Grain exporters, who had previously faced a shortage of wagons, began planning to establish their own wagon fleets as a strategic move to stabilize shipments and reduce reliance on external suppliers. This shift reflects a broader trend in the grain trade, where companies are seeking greater control over logistics to ensure timely delivery to buyers across international markets. A spokesperson for the Grain Exporters Association explained this approach as a proactive step to safeguard both supply continuity and pricing predictability in a volatile transport environment.
The union is preparing a consolidated offer for the purchase of grain carriers, sometimes referred to as funnels, for the 2023-2025 period. Escalating deficits and sharply rising shipping tariffs were the central themes discussed at the most recent gathering of grain exporters, alongside representatives from the Ministry of Agriculture and other industry stakeholders. The discussions were framed around creating a more resilient logistics framework that could withstand tariff fluctuations and supply chain disruptions while maintaining access to key export corridors.

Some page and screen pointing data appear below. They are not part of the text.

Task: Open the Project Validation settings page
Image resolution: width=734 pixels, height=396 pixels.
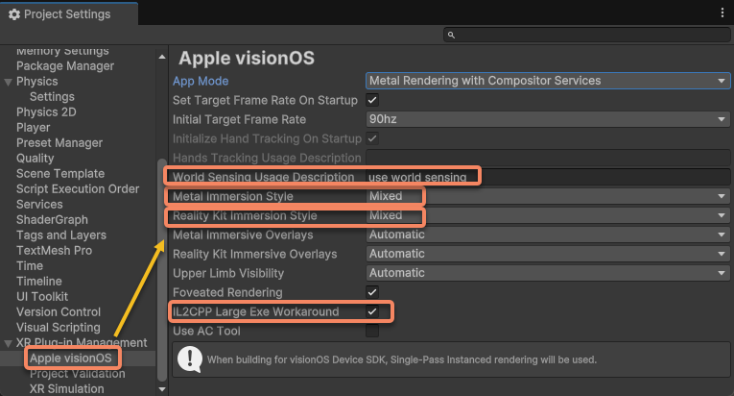Action: (x=77, y=374)
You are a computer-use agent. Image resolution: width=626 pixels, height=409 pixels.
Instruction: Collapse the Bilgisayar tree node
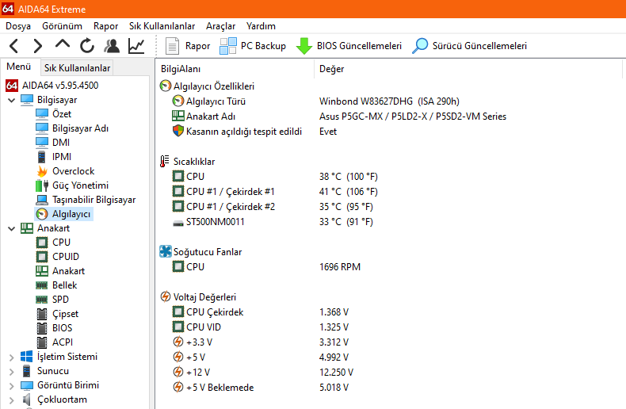click(11, 100)
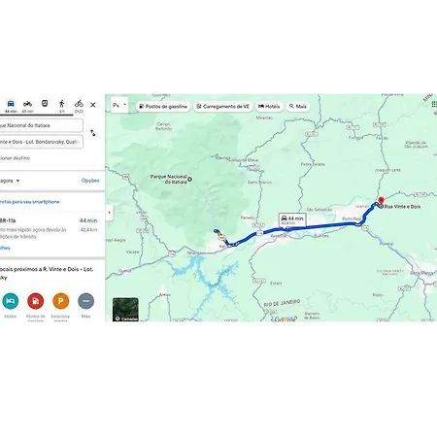Image resolution: width=437 pixels, height=437 pixels.
Task: Collapse the side panel arrow
Action: [x=109, y=213]
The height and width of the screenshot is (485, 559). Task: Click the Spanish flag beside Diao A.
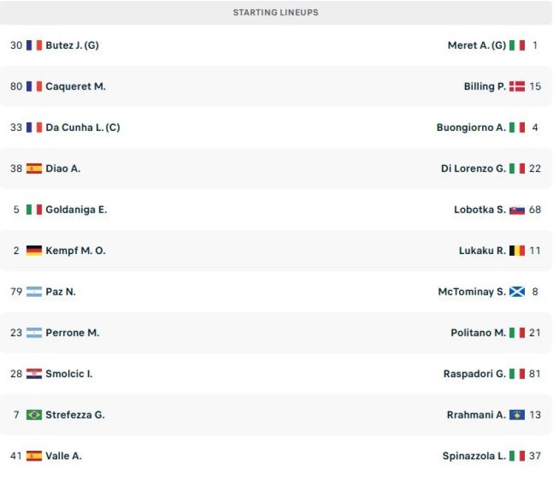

Reportedly, in addition to the higher freight costs seen this year, there has been a 50 percent jump in domestic road transport expenses and a two-fold increase in rail transport costs. Suppliers of wagon capacity have also warned of higher rates effective from April 1, underscoring the need for long‑term planning and diversified transport solutions. These shifts in cost dynamics are influencing how exporters price grain shipments and negotiate with carriers, prompting a closer look at multimodal options and contract structures that can absorb volatility without compromising service to distant markets.

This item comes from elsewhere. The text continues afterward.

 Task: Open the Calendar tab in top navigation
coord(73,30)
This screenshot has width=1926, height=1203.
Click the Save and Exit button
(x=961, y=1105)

The association noted that there remains relatively little difficulty in trucking within certain regions where competition among carriers provides workable solutions and flexibility. This is particularly true in southern territories where logistical leverage, efficiency, and shorter distribution routes can reduce dependence on rail. Yet in other parts of the country, where longer distances and more complex supply chains persist, rail transport becomes a necessity. In those regions, transport rates have already shown pronounced escalation, driven by supply constraints and capacity limits, and continue to be a critical factor in overall export planning and cost management.
Earlier in the week, leadership from the Rosspetsmash Association indicated that the Russian government could consider implementing policies to cancel the export tax on grain exports for a defined period, potentially five years, as a measure to support the export sector. There were also proposals to increase tariff subsidies for the transport of agricultural products from Siberia, aimed at easing the movement of goods from more distant regions into export channels. Stakeholders stressed that any policy changes should be designed to preserve market access for producers while maintaining fiscal responsibility and avoiding unintended distortions in regional logistics planning.